Sempre que notícias a respeito de espancamentos homofóbicos caem na imprensa, inevitavelmente, pelo menos em um primeiro momento, a palavra skinhead é associada aos agressores. Ricardo diz que, para a mídia, é mais fácil associar o skinhead à agressão que explicar os fatos. “Nenhuma mídia que noticia que um jovem foi agredido por um skinhead vai dizer que há skinhead que não é homofóbico. Não tem por que a mídia noticiar que há negros skinheads e homossexuais. A palavra skinhead é pesada, mais atrativa e vende mais jornal”, constata o jovem.

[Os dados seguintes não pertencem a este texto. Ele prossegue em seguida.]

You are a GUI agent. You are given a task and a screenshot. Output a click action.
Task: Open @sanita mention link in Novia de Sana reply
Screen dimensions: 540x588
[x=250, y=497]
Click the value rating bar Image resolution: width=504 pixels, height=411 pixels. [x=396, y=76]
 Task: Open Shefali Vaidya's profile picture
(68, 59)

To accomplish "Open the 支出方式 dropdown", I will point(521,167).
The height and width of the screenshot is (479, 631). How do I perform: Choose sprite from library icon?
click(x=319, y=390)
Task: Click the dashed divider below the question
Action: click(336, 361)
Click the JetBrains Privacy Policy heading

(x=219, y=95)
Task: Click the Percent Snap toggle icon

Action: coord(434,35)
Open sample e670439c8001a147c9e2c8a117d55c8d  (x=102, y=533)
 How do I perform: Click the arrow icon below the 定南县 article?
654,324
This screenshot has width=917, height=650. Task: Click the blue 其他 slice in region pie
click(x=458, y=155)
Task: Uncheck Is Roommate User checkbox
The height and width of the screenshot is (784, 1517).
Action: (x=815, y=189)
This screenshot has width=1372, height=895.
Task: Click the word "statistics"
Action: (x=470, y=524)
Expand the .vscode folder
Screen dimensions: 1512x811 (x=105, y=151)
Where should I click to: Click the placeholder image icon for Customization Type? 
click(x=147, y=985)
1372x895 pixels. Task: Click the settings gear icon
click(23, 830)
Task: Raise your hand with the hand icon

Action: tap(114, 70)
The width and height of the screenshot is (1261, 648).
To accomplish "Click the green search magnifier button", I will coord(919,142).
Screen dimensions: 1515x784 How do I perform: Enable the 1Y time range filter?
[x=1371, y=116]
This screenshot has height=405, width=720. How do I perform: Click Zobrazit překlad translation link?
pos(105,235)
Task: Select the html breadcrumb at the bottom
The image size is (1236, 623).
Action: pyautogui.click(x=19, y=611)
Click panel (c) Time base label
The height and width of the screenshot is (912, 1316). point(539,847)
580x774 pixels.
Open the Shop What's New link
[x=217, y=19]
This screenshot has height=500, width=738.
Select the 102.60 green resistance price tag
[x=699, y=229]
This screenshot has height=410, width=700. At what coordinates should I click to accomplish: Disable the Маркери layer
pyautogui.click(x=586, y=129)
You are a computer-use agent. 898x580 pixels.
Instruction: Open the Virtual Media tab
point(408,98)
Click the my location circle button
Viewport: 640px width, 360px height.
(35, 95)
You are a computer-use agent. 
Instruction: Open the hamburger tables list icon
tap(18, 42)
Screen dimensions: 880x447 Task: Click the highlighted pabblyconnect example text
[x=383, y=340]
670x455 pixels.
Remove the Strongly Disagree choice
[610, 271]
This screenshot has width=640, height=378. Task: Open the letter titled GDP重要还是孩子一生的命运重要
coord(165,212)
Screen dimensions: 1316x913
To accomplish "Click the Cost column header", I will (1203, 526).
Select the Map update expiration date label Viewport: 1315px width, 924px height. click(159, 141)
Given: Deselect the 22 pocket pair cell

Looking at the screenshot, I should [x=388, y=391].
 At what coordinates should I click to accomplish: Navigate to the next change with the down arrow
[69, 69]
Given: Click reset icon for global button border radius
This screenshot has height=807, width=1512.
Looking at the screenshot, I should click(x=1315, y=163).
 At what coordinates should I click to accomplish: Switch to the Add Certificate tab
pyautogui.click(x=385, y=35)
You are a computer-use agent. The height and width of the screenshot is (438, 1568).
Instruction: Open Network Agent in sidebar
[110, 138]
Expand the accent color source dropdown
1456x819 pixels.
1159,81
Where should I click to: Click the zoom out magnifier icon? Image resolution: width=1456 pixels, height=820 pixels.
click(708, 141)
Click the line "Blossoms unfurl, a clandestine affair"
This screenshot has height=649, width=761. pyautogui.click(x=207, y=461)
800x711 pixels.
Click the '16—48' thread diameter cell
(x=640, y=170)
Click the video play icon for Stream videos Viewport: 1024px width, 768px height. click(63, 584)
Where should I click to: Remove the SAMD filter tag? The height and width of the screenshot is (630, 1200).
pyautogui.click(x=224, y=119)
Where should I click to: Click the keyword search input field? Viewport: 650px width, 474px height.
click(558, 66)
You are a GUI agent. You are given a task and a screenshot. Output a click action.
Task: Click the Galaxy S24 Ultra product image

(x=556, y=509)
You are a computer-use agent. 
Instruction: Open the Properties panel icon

Homossexuais em grupos skinheads?
Ricardo revela que ainda não há homossexuais, pelo menos assumidos, nos grupos brasileiros, mas que se houvesse, eles “certamente poderiam continuar no coletivo”. “Se você for para os Estados Unidos, Canadá ou Europa há grupos só de skinheads homossexuais e, se houvesse no Brasil, isso não representaria problema pra gente, pelo contrário, acredito que só fortaleceria a nossa luta contra a homofobia”, garante.

Por fim, Ricardo pontua que atualmente a principal luta do RASH é ir a público mostrar que não são homofóbicos e racistas, justificando a participação do grupo em atos públicos contra a homofobia. “Apesar de sermos skinheads, estamos inseridos na sociedade, e o fator maior que nos envolve é a consciência de classe e de luta. Por isso nós lutamos contra a homofobia e contra o machismo”, desmistifica.

Após a participação do RASH no Ato contra a Homofobia, em fevereiro, o grupo foi procurado pela imprensa e até mesmo pela Prefeitura de São Paulo, que negocia com eles uma participação em uma campanha municipal contra a homofobia. Ricardo adianta que a proposta ainda está em negociação. Mas, talvez, estejamos a caminho de uma ressignificação da palavra skinhead, pelo menos no Brasil.

*Matéria originalmente publicada na edição nº44 da revista A Capa – Abril de 2011.